■ **Excerpted passage**

Planning the General Assembly

Planning the General Assembly

Timeline, Budget, and the Responsible Team

Introduction

The success of a General Assembly does not begin on the day of convening; it begins weeks—often months—earlier through systematic, integrated planning. The difference between a productive, effective Assembly and one that proves chaotic or merely formal lies primarily in the quality of preparation. Leading companies treat the Assembly as a strategic project requiring a dedicated team, detailed timetable, and proper budget.

This article addresses the cornerstones of effective Assembly planning: how the timetable is constructed, how to estimate the required budget, the composition of the responsible team, the roles of each member, and the modern tools that support the planning process. We also examine the differences between planning an ordinary annual Assembly and planning an Extraordinary Assembly held in response to urgent circumstances.

First: Strategic Planning Principles

Before delving into operational details, it is essential to understand the foundational principles that govern Assembly planning:

1. Begin Early

Mature companies begin planning the annual Assembly no less than 8–12 weeks in advance. Some begin as soon as the previous Assembly closes, with an immediate post-event review to identify improvements for the next iteration.

2. Comprehensive Documentation

Every step is documented from the start: timetable, assigned responsibilities, decisions taken, and supporting documents. This builds organizational memory that supports continuous improvement and the orientation of new team members.

3. Coordination with All Stakeholders

Successful planning requires coordination among multiple parties: the Board, executive management, the external auditor, the share registry agent, the financial market, the legal advisor, and service providers (venue, technology, hospitality).

4. Robust Risk Management

Identifying potential risks (technical failure, low attendance, sudden agenda changes, public-relations crises) and preparing contingency plans for each.

5. Continuous Improvement

Treating every Assembly as a learning opportunity. Detailed evaluation after each event to extract lessons that inform the next.

💡  Strategic Insight

Leading companies treat the General Assembly not merely as a ‘compliance task’ but as a strategic moment to strengthen the company’s relationship with investors, communicate its long-term vision, and build trust with the market. This shift in perception is reflected in the depth of preparation and the quality of execution.

■ **Exercises**
[a] According to the General Assembly planning article, how far in advance do mature companies begin planning the annual Assembly?
[b] Please explain, using the General Assembly planning article, why every planning step is documented from the start.
[c] Transcribe from the General Assembly planning article the part that opens with the words containing "Before delving into" and closes with "new team members.".

■ **Data provided**
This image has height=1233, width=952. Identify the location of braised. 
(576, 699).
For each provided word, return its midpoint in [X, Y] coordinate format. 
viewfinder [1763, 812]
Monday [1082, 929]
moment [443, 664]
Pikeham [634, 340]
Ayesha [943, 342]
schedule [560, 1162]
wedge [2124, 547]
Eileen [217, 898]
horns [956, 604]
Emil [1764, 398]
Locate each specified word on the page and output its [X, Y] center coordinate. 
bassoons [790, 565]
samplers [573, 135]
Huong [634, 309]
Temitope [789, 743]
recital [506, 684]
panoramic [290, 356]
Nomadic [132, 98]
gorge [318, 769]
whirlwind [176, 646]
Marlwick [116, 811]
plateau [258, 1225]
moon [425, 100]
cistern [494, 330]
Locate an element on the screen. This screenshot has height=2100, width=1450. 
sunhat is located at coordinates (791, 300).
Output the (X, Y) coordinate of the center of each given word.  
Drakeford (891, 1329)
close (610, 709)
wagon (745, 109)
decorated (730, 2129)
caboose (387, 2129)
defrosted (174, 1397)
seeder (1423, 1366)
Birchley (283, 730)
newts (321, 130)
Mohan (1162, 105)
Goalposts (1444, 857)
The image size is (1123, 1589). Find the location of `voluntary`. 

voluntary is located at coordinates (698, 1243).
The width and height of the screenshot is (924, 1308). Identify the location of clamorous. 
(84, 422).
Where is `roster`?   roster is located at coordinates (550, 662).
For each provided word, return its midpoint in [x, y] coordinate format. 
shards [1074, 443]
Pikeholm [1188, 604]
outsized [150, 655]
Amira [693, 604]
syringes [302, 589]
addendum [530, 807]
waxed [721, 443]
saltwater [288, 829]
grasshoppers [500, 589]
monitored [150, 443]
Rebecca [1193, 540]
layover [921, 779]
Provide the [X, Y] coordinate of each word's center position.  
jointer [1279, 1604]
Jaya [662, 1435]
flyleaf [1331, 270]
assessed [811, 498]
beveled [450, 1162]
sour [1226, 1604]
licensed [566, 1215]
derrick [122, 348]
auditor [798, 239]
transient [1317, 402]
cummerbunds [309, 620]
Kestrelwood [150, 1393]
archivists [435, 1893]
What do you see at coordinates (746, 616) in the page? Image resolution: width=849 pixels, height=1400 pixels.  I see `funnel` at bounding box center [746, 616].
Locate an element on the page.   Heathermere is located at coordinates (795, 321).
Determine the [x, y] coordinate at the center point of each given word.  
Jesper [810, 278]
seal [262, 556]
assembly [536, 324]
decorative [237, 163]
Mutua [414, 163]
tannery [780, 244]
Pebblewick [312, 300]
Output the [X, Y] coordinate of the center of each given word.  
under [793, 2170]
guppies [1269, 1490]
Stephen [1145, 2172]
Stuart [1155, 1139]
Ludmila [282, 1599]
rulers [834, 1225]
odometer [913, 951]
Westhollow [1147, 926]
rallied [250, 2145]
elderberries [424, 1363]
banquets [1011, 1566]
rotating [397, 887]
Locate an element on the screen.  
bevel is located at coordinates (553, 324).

■ **Expected outputs**
[a] No less than 8–12 weeks in advance.

[b] Documenting the timetable, assigned responsibilities, decisions taken, and supporting documents builds organizational memory. That memory supports continuous improvement and helps orient new team members.

[c]
Before delving into operational details, it is essential to understand the foundational principles that govern Assembly planning:

1. Begin Early

Mature companies begin planning the annual Assembly no less than 8–12 weeks in advance. Some begin as soon as the previous Assembly closes, with an immediate post-event review to identify improvements for the next iteration.

2. Comprehensive Documentation

Every step is documented from the start: timetable, assigned responsibilities, decisions taken, and supporting documents. This builds organizational memory that supports continuous improvement and the orientation of new team members.